* **Task to carry out**: Omit the pictures, then reproduce exactly the line bearing "The width and" and every line after it up to and including the last line of the entries below.

[Saved entries]
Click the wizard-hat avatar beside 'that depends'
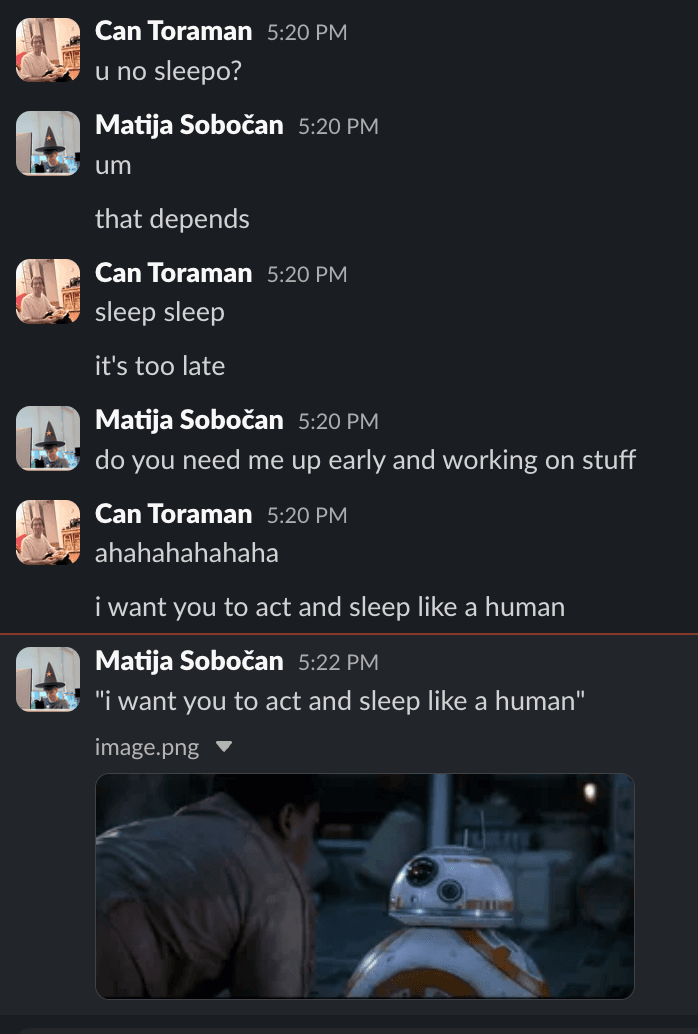tap(47, 143)
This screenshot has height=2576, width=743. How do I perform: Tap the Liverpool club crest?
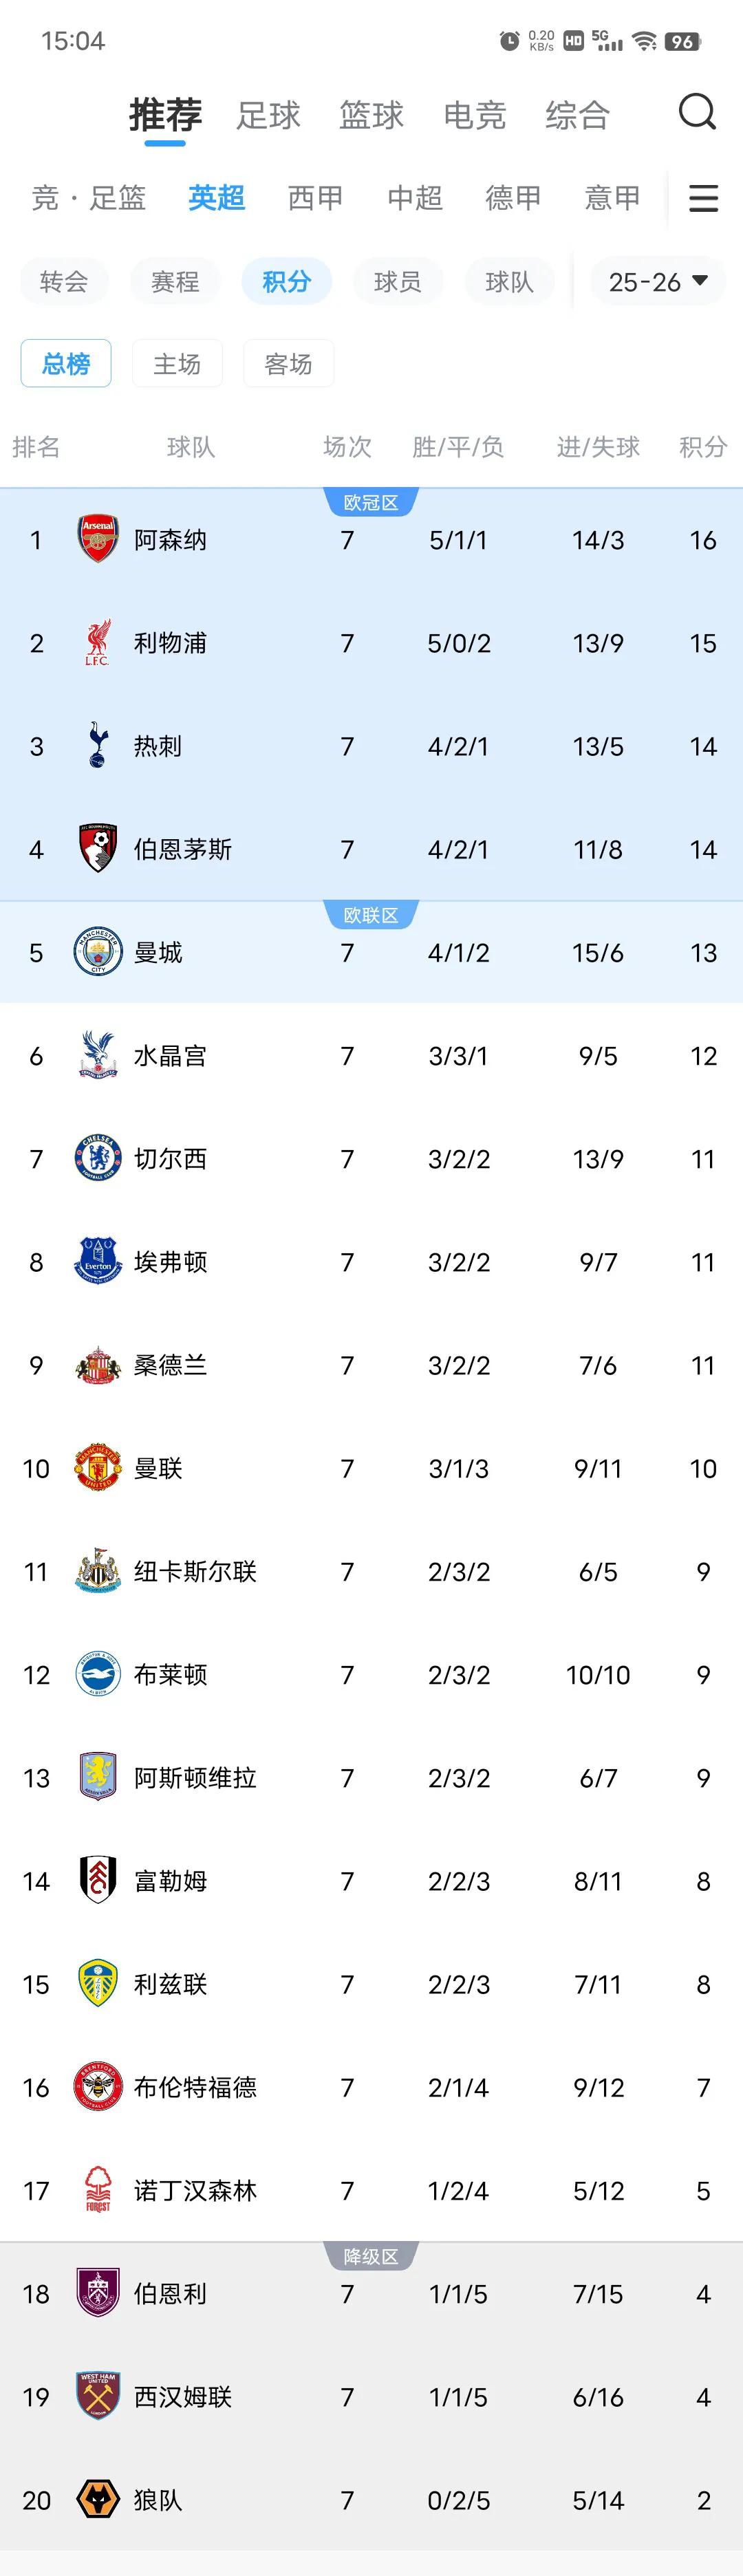pyautogui.click(x=98, y=643)
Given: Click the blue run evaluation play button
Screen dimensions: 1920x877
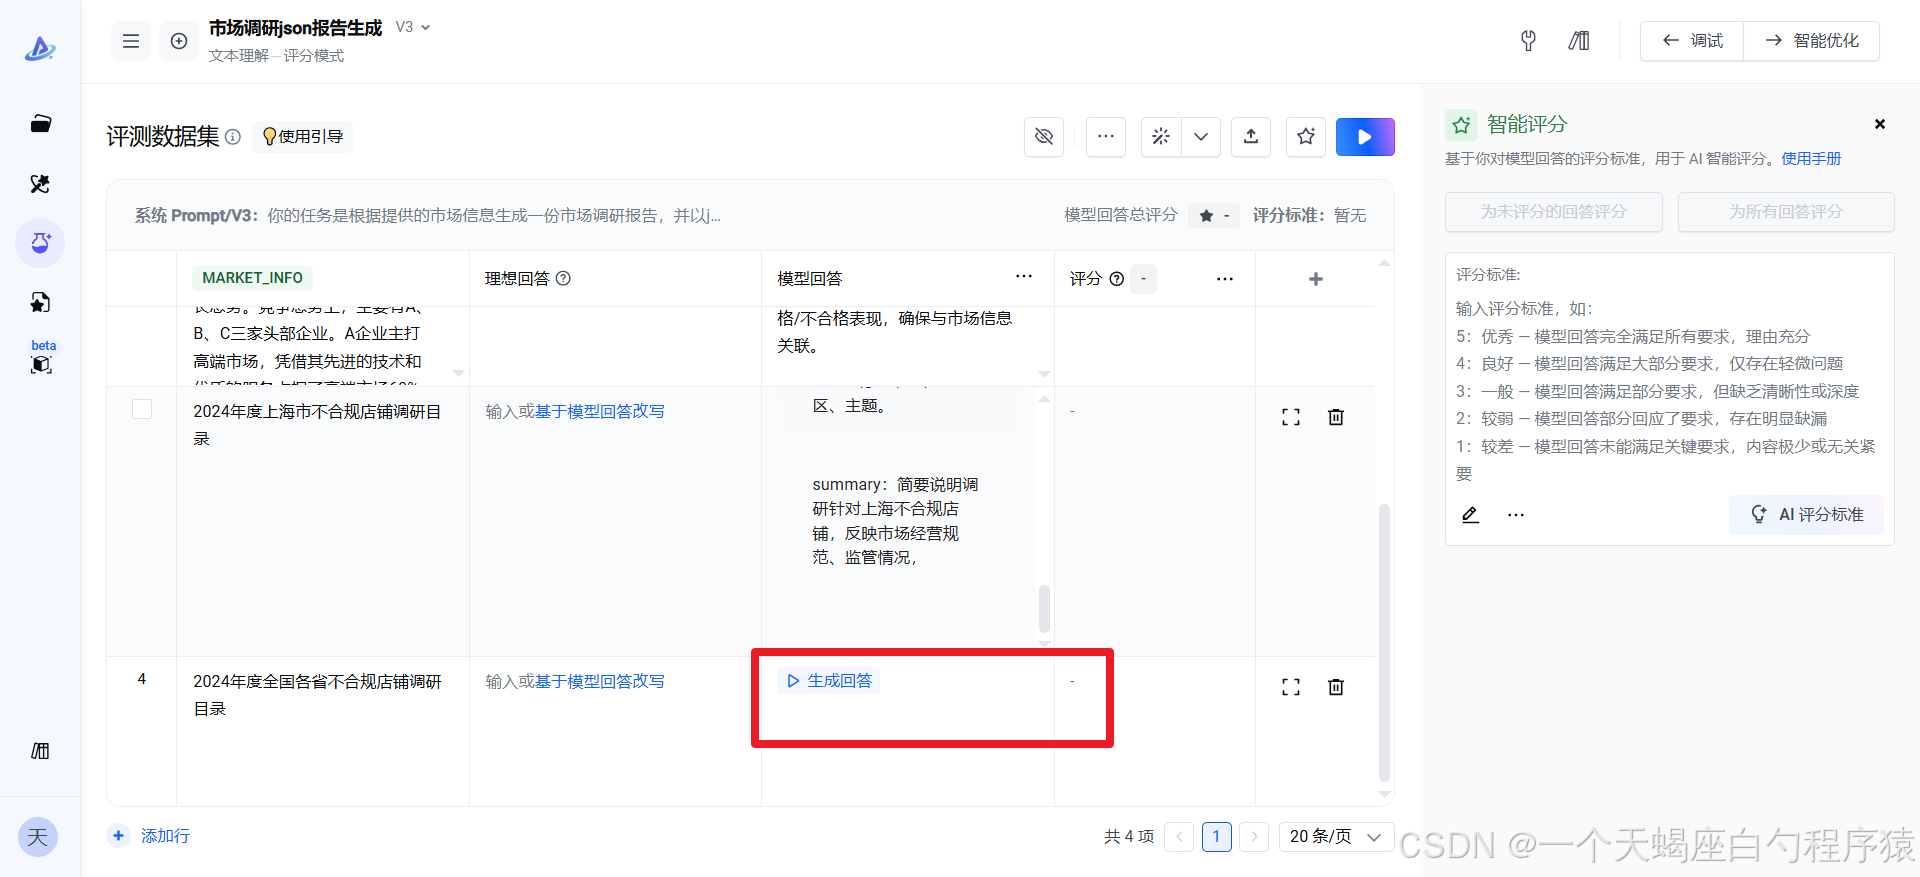Looking at the screenshot, I should click(x=1365, y=137).
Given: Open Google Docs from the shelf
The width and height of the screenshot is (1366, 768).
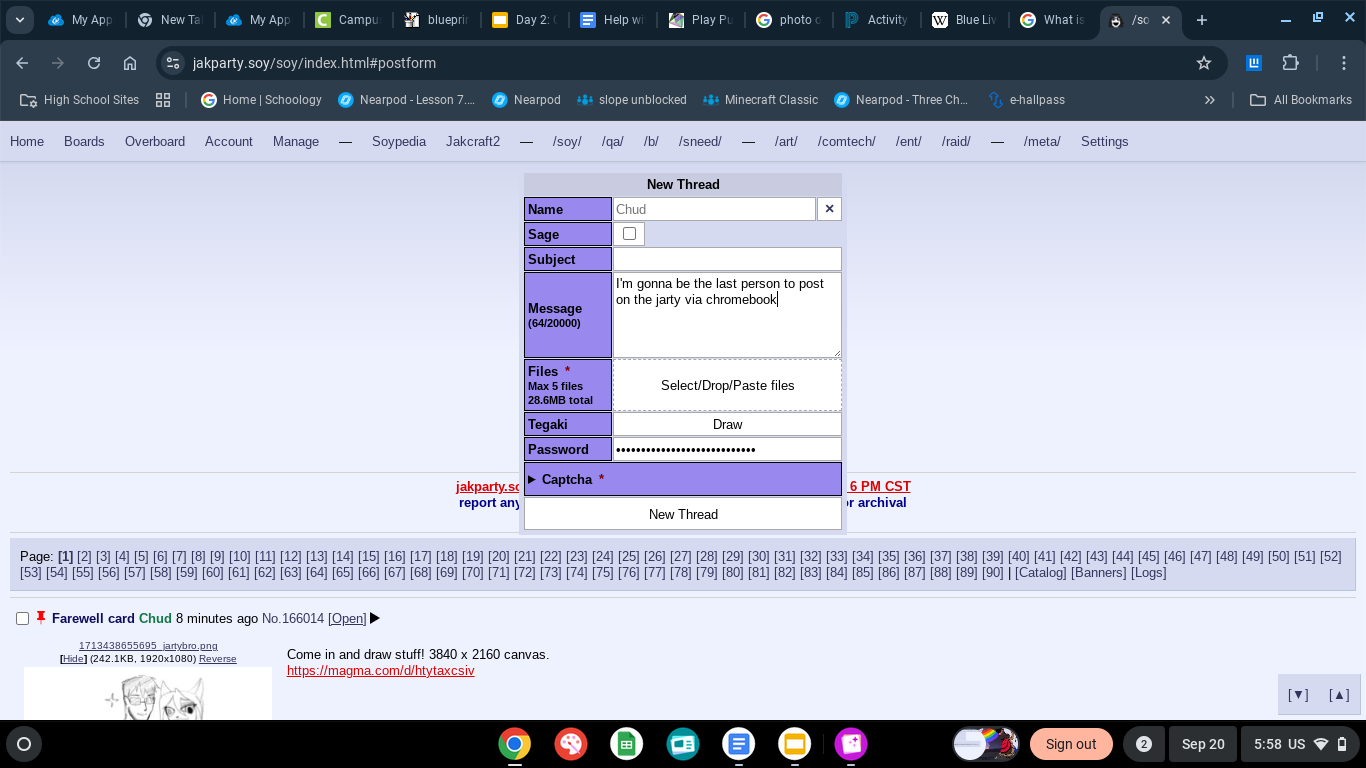Looking at the screenshot, I should (x=739, y=744).
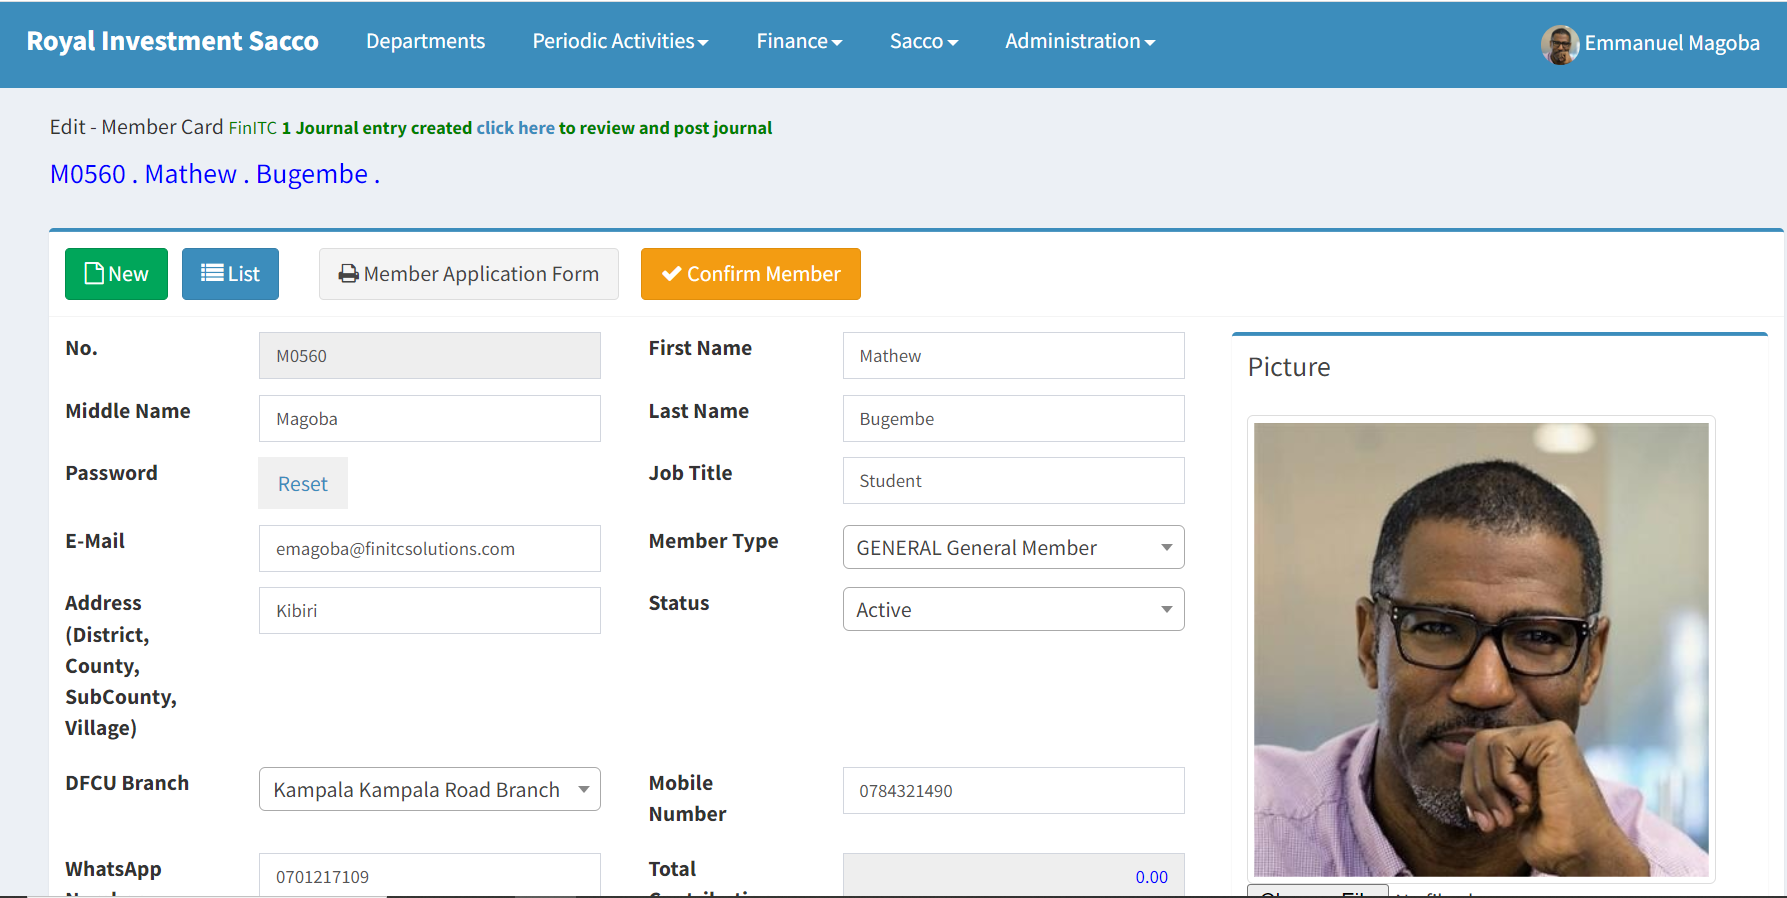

* **Result below**:
The width and height of the screenshot is (1366, 768).
Looking at the screenshot, I should (x=739, y=744).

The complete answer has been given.